Natural Bioactive Compounds Targeting the Wnt/β-Catenin Pathway for the Treatment of Hepatocellular Carcinoma.

Hepatocellular carcinoma (HCC) is a leading cause of cancer-related mortality worldwide, with limited treatment options and poor prognosis. The Wnt/β-catenin signaling pathway is a key regulator of cellular proliferation, differentiation, and stem cell maintenance, and is frequently dysregulated in HCC, contributing to tumor progression, metastasis, and drug resistance. Natural bioactive compounds (NBCs) have emerged as promising treatments due to their multi-targeted mechanisms, low toxicity, and ability to modulate key oncogenic pathways. This review examines the potential of NBCs to target the Wnt/β-catenin pathway in HCC. Compounds such as curcumin, emodin, gallic acid, and ginsenosides exhibit anti-tumor effects by inhibiting β-catenin nuclear translocation, inducing autophagy, suppressing angiogenesis, and modulating the tumor microenvironment. For example, curcumin inhibits HCC cell proliferation and invasion by downregulating lncRNA expression and EMT markers, thereby inactivating the Wnt/β-catenin signaling pathway. Additionally, alkaloids like tetrandrine and toosendanin reduce metastasis through pathway-specific inhibition and epigenetic modulation. These compounds demonstrate potential as standalone therapies, and also in combination with conventional treatments like sorafenib by enhancing the effectiveness and overcoming resistance. However, challenges such as limited bioavailability, stability, and the intricate interplay of the Wnt/β-catenin pathway with other signaling pathways highlights the need for advanced delivery systems and combination strategies.

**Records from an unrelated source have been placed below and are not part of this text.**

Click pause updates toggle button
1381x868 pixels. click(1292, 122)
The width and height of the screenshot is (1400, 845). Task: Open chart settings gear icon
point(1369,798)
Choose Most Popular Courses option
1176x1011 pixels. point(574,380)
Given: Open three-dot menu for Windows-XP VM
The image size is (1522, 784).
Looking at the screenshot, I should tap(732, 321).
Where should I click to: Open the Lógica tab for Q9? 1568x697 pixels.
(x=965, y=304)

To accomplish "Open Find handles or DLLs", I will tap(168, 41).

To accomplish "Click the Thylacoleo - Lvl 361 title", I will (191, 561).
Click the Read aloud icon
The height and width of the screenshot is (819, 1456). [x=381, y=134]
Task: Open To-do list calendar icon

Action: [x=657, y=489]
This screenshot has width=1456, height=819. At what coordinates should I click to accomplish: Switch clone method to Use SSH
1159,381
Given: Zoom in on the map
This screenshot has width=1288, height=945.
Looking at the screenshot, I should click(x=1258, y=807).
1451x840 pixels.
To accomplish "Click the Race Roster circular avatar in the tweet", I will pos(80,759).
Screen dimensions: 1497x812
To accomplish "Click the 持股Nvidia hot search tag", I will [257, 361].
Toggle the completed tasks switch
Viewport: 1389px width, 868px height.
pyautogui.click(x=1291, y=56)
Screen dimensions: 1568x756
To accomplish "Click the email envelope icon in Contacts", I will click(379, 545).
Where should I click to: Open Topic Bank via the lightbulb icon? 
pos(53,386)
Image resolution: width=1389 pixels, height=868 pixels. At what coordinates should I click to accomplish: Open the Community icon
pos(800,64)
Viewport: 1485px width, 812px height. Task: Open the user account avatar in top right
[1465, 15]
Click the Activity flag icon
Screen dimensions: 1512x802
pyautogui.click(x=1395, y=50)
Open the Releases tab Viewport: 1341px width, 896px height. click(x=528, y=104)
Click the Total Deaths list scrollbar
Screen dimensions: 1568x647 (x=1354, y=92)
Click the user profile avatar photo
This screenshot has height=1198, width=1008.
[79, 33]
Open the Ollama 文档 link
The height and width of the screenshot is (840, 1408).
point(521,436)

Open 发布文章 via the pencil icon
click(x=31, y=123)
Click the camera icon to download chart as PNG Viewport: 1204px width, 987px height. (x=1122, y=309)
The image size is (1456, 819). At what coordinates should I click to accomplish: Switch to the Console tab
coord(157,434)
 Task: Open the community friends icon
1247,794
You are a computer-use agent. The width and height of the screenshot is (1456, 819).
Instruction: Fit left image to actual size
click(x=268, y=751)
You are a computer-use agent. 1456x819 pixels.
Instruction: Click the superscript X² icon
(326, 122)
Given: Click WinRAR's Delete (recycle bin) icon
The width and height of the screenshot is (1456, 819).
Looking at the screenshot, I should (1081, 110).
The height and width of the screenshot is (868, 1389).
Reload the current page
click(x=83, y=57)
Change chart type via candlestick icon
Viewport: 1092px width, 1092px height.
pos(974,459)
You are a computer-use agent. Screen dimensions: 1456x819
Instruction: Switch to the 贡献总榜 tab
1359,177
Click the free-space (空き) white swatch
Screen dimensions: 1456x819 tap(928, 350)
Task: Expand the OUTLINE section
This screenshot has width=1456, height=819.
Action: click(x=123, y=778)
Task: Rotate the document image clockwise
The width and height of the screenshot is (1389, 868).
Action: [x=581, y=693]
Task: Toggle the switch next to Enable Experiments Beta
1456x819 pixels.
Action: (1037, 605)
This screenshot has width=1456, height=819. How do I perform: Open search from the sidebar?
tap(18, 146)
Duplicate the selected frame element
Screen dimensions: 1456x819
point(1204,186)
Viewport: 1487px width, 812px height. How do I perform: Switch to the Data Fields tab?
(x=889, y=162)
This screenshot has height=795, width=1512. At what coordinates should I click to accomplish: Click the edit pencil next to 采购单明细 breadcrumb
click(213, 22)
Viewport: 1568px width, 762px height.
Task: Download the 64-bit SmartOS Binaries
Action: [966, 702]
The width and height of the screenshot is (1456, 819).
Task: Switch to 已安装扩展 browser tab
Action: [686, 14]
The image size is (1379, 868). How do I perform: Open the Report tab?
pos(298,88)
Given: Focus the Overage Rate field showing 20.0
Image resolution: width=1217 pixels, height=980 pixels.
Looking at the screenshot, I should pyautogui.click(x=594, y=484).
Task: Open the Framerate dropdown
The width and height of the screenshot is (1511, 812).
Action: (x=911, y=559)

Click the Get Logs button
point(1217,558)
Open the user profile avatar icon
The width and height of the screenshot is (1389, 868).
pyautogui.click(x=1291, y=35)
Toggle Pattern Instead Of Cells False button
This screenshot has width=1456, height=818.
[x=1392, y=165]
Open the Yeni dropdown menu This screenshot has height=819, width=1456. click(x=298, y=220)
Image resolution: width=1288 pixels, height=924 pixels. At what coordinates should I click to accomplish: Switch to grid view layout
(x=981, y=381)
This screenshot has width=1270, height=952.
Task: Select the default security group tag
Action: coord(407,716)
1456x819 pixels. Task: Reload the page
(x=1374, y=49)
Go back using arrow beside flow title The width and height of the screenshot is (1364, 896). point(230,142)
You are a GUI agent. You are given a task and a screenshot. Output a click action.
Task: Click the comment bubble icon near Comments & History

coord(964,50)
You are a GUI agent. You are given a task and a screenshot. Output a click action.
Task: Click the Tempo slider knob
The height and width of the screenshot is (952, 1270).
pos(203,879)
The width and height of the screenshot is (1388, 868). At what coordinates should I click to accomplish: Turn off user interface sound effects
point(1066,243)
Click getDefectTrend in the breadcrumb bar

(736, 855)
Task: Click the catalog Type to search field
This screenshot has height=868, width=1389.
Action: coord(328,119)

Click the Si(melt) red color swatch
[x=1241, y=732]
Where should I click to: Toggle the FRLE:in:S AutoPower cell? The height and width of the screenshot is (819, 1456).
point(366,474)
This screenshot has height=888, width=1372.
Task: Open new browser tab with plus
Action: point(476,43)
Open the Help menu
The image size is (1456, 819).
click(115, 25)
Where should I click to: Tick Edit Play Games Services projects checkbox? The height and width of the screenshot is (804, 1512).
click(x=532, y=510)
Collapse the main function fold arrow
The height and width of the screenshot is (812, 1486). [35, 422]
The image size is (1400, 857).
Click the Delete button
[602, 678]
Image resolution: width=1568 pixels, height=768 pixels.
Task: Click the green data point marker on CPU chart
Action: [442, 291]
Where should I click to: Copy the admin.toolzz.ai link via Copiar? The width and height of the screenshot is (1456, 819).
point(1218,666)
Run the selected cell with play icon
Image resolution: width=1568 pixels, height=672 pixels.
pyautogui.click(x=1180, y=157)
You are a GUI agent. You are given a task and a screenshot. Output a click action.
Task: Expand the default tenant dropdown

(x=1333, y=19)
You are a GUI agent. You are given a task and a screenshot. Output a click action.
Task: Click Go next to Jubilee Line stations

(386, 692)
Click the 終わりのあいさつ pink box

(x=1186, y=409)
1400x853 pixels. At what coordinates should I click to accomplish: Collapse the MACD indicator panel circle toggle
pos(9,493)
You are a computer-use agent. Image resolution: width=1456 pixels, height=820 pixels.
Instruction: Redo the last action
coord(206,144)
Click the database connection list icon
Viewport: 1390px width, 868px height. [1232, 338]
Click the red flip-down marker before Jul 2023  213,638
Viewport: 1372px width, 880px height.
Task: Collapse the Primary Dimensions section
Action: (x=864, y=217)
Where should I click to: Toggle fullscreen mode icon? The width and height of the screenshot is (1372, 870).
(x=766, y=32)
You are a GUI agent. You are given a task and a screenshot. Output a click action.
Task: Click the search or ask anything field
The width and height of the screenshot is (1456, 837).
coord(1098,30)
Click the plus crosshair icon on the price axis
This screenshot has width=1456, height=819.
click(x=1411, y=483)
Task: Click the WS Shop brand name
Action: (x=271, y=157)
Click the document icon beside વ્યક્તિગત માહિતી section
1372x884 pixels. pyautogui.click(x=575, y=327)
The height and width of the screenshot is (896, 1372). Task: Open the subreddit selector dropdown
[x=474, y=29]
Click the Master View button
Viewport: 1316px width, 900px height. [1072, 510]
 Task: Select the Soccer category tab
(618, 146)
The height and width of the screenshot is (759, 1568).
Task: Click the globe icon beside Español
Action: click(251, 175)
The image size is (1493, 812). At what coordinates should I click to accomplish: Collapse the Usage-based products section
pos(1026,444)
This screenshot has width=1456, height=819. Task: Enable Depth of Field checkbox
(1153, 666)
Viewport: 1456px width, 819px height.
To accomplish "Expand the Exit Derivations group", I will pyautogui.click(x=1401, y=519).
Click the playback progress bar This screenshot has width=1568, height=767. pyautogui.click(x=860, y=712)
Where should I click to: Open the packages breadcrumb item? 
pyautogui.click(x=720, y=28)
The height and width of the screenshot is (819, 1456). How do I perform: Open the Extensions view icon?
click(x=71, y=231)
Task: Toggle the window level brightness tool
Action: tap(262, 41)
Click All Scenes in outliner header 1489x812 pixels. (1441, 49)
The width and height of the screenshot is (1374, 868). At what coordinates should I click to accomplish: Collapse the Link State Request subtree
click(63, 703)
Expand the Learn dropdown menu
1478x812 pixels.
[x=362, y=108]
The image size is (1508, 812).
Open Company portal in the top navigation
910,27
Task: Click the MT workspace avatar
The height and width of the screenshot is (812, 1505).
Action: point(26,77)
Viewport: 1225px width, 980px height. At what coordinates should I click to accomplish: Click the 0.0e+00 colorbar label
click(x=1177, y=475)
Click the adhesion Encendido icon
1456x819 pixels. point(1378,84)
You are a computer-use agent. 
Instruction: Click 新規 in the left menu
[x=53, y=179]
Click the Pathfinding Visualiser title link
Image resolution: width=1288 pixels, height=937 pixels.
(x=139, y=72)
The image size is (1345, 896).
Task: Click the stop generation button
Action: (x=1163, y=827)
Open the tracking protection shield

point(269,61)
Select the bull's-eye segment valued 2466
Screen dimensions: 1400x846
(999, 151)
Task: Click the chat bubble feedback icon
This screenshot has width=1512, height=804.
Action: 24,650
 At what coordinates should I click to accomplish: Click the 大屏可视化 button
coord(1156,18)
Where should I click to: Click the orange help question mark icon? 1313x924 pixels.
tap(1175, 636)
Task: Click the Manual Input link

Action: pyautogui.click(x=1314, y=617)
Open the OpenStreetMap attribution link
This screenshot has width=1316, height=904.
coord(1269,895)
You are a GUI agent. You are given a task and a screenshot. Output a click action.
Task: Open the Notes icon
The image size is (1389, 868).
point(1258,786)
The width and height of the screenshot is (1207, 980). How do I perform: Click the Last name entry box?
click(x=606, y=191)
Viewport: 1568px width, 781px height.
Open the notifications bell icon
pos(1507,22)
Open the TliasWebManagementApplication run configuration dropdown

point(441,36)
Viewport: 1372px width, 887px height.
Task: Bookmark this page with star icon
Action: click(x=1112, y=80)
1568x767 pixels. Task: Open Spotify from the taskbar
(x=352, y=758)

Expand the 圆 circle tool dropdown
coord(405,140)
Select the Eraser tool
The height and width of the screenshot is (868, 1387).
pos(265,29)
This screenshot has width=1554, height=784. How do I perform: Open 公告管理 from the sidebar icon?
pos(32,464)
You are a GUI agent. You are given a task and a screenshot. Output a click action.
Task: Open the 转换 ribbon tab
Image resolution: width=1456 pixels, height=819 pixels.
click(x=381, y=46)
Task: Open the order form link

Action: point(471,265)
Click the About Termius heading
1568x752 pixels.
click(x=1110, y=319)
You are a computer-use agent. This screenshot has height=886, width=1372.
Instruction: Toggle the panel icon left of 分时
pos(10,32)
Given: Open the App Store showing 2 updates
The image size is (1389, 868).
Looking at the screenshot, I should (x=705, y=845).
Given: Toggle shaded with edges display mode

In conclusion, future research should prioritize clinical validation, precision medicine approaches, and exploration of the role of NBCs in cancer stem cell regulation. Collectively, NBCs targeting the Wnt/β-catenin pathway offer a novel, safer, and multi-faceted approach for improving HCC treatment outcomes, paving the way for their integration into standard therapeutic regimens.